Developer talks up speech recognition

Richard Grant has been involved in voice technology ever since Texas Instruments introduced its first speech board in 1985. He was the founder of Voice Pilot Technologies in 1994, was a developmental partner for IBM's speech products, and this year founded Bay Area Science Centre (BASC) in the US. IDG's Ephraim Schwartz spoke with Grant to get a sense of where voice technology is headedSchwartz: There's a great deal of confusion among users when they hear the terms "speech recognition" and "natural language understanding". What is the difference?

Grant: The term that we use in the industry is natural language modelling. Speech recognition covers a wide aspect of the technology. Anything that responds to speech is put into this giant category and includes command and control speech macros added over a keyboard or mouse command. A natural language model would be the ability for a human to transfer his mere thoughts to the computer in his natural tongue and have the computer understand and process it.

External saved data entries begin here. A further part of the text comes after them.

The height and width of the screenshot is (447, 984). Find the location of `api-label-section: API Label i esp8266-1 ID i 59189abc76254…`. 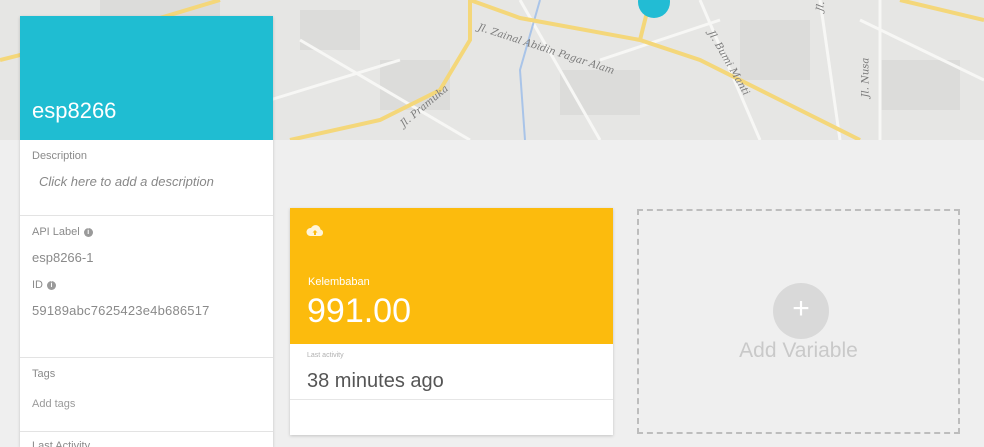

api-label-section: API Label i esp8266-1 ID i 59189abc76254… is located at coordinates (146, 287).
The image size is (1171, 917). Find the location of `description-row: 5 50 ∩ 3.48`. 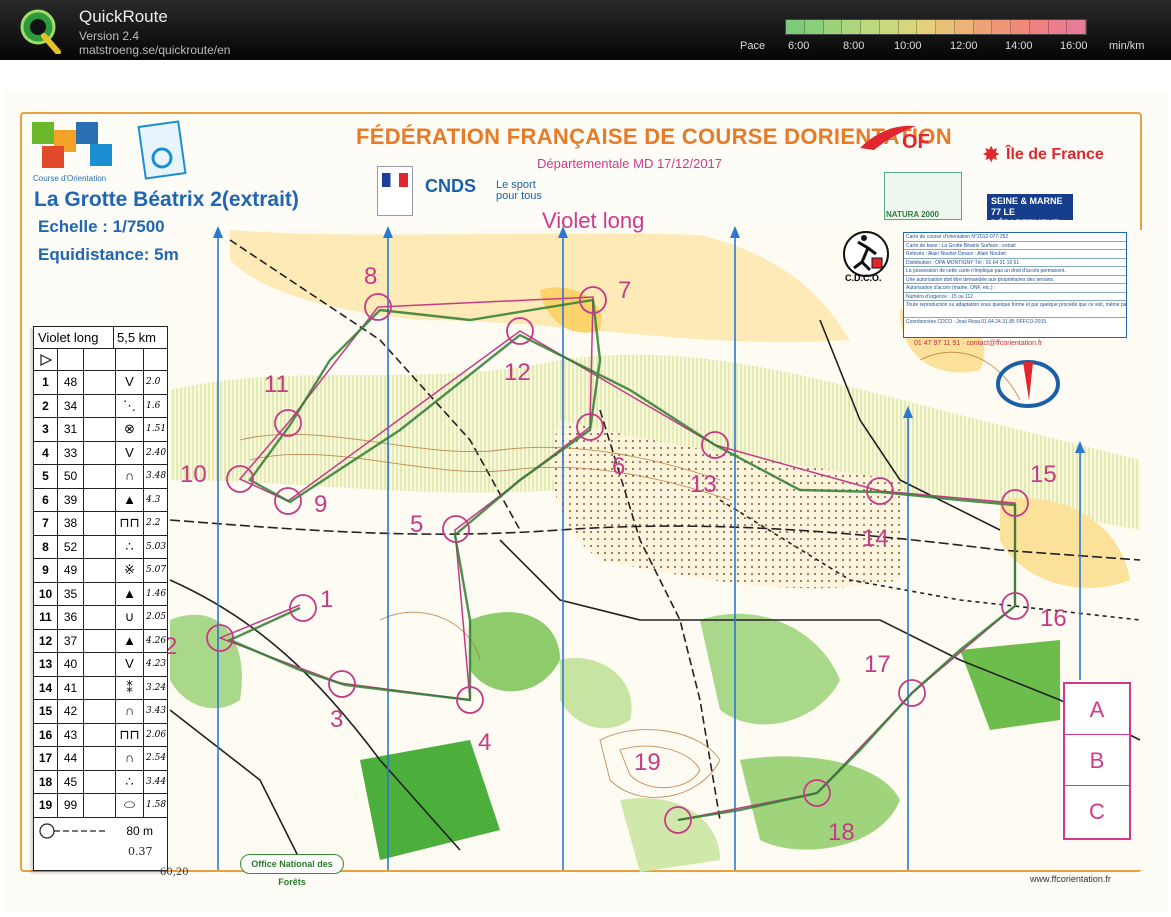

description-row: 5 50 ∩ 3.48 is located at coordinates (100, 477).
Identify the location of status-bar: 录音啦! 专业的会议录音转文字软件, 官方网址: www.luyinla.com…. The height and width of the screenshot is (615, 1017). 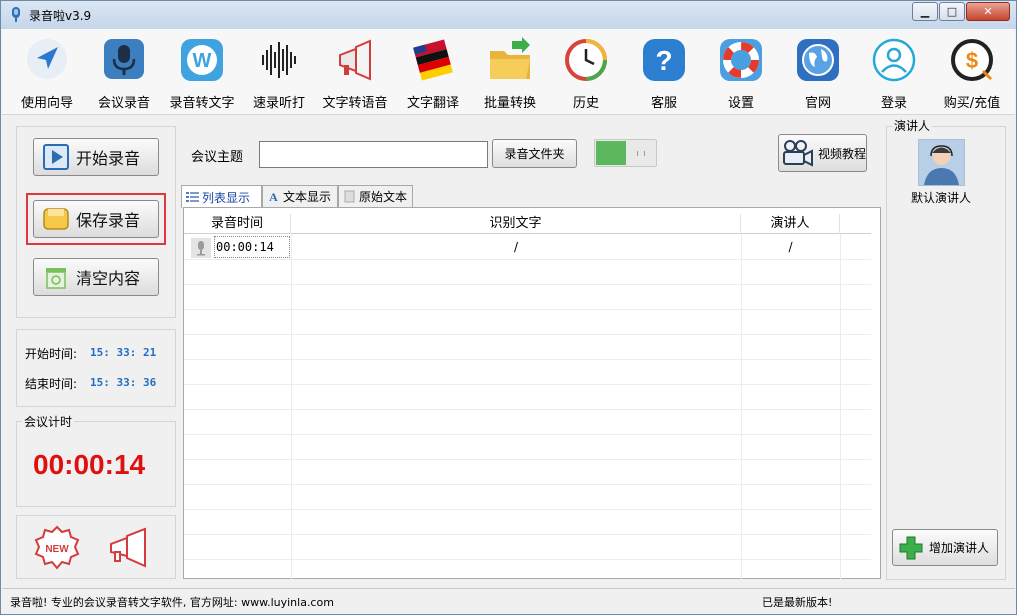
(508, 601).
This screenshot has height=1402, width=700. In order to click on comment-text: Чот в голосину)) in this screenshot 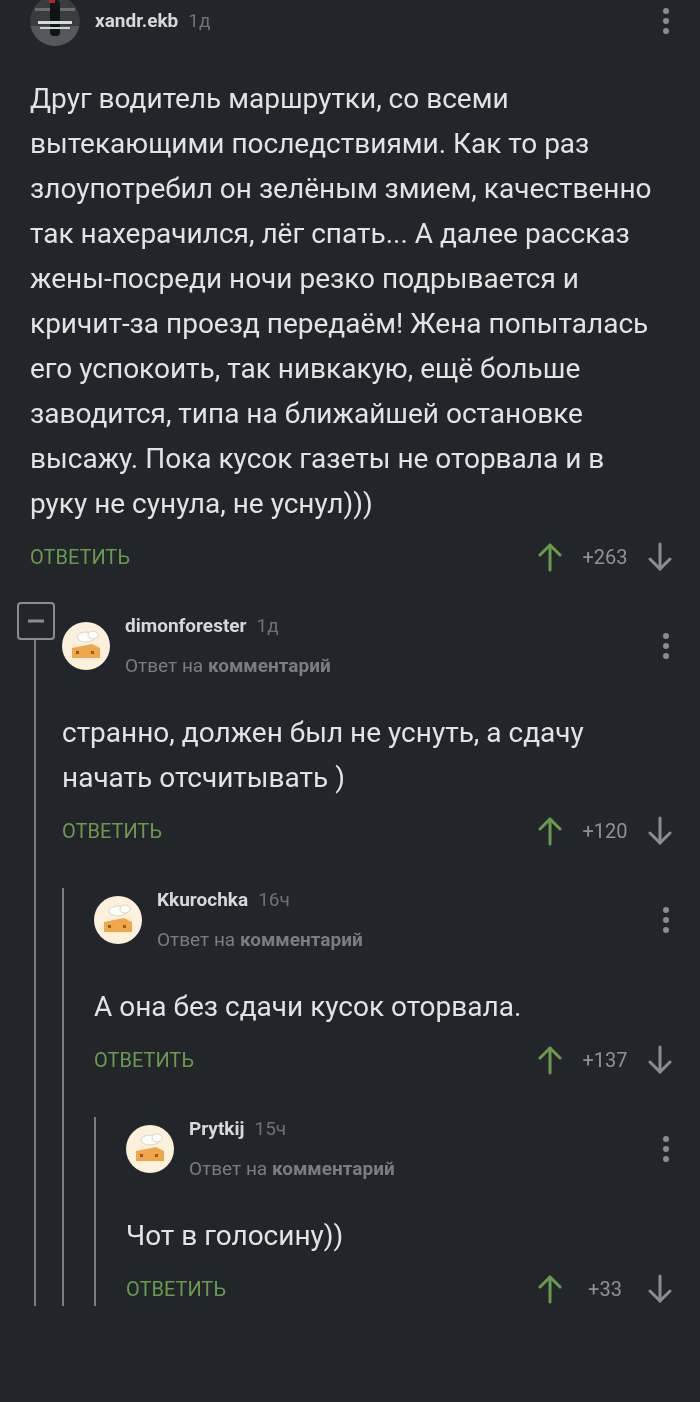, I will do `click(236, 1236)`.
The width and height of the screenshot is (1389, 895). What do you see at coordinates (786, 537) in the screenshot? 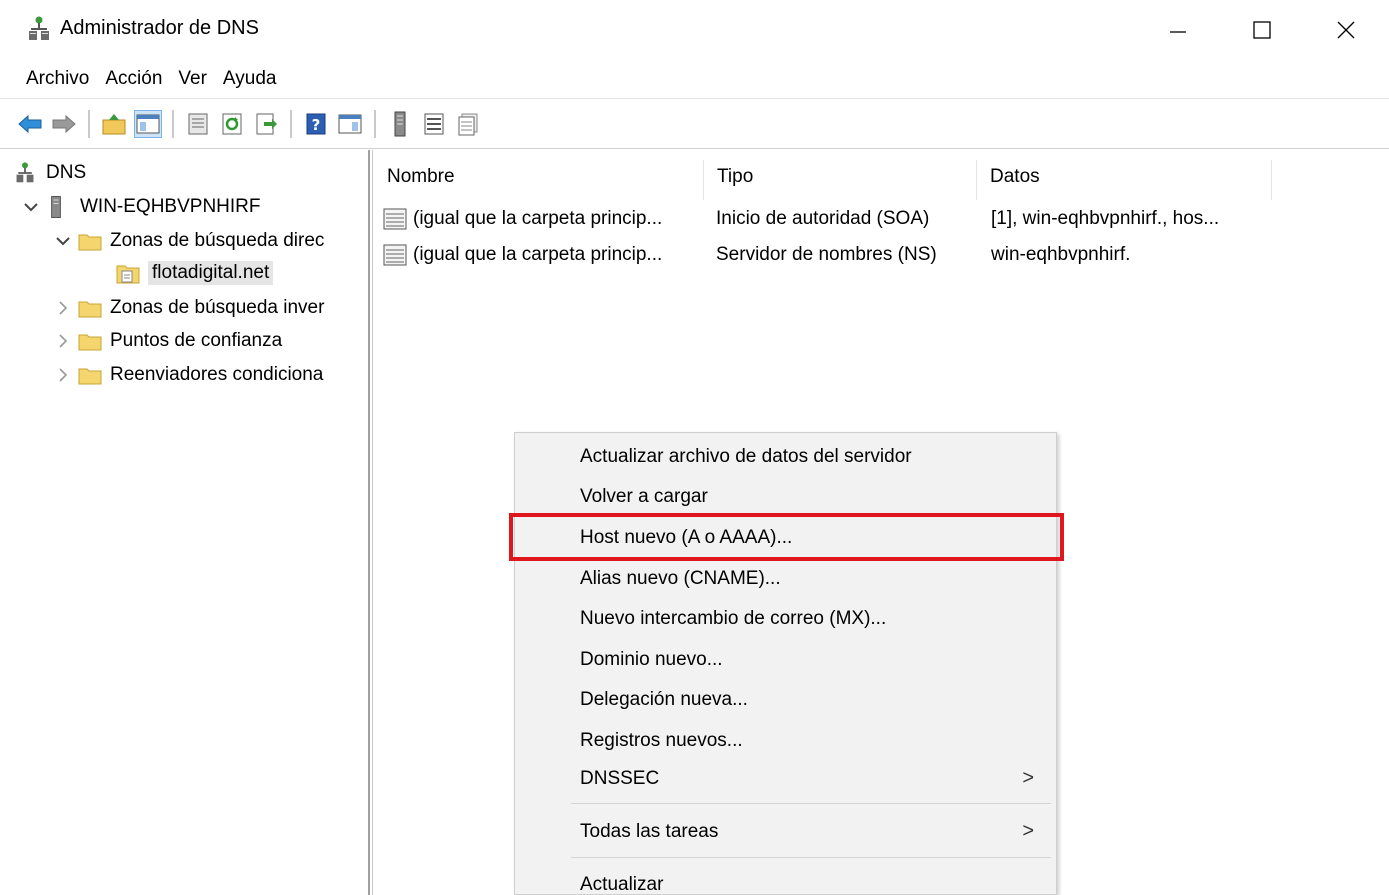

What will the impact on business be when computers are able to understand natural language queries?

A person will sit down, knowing they need a file, and say: "I need the Jones file." You won't have to go through a step of open file, down, down, down, step, step, step. So the natural language model will be what the corporate world will use because you get more productivity quicker from users and an easier transition to new processes in a computer.

Will natural language understanding have an impact on an IS department?

It will lower the total cost of computing because if a user can just talk to a computer and have it provide a function without having to know a series of complicated commands, or even a series of step command and controls using speech, then most users will be able to work themselves around simple problems. Plus, you'll now run into natural language help systems or interactive help systems that will understand that a person can ask a computer how to do something, instead of asking the IS department personnel to come and show them how to do it.

On the flip side, you will probably have a higher cost in the interim of bringing your applications up to a natural language model.

And what is the dollar impact of that?

To use the full power of natural language speech will require powerful processors. The more powerful the processor, the faster the access, the more memory internally, the better and more accurate and easy to use the natural language application will be.

Is a Pentium II good enough?

The current level is a great starting point. Obviously, with the Digital Alpha series type chips, the Merced, the 400MHz processors, you're going to see an unbelievable increase in performance by speech technologies.

Can you lay out a road map for natural language modelling?

You will see this year, alone, almost every major company putting out some kind of speech application. The quality of that application will be determined by the consumers and their ability to understand the paradigm. And this is a major shift in the industry. A part of what we do is we also hear. So we're going to see an interactive product as well with the use of visual cues. You're going to have touch-screen pens, which would then complement your voice to just check off things on this visual definition. So you're looking at speech and some type of touch technology, either pen or actual touch-screen technology, becoming the only I/Os in the future.

Where does BASC fit on the road map?

BASC has a mission statement of providing technology for all people. See, we focus on what people can do, not what they can't do. We are going to intelligent agents, we are going to two natural language models.

Give me an example of how that translates in day-to-day use.

You could come into your office in the future and just ask your computer -- what's up? It will come back to you and tell you that you've got these appointments, that it had to reschedule this appointment for you because you had a conflict. You need to get this data. And then you could go to the computer and say -- well, bring me research on this information, this element -- so I can be more informed of it.

You will find that instead of having to understand the processes of computers, you'll be able to just talk to your computer and have it do the processes for you.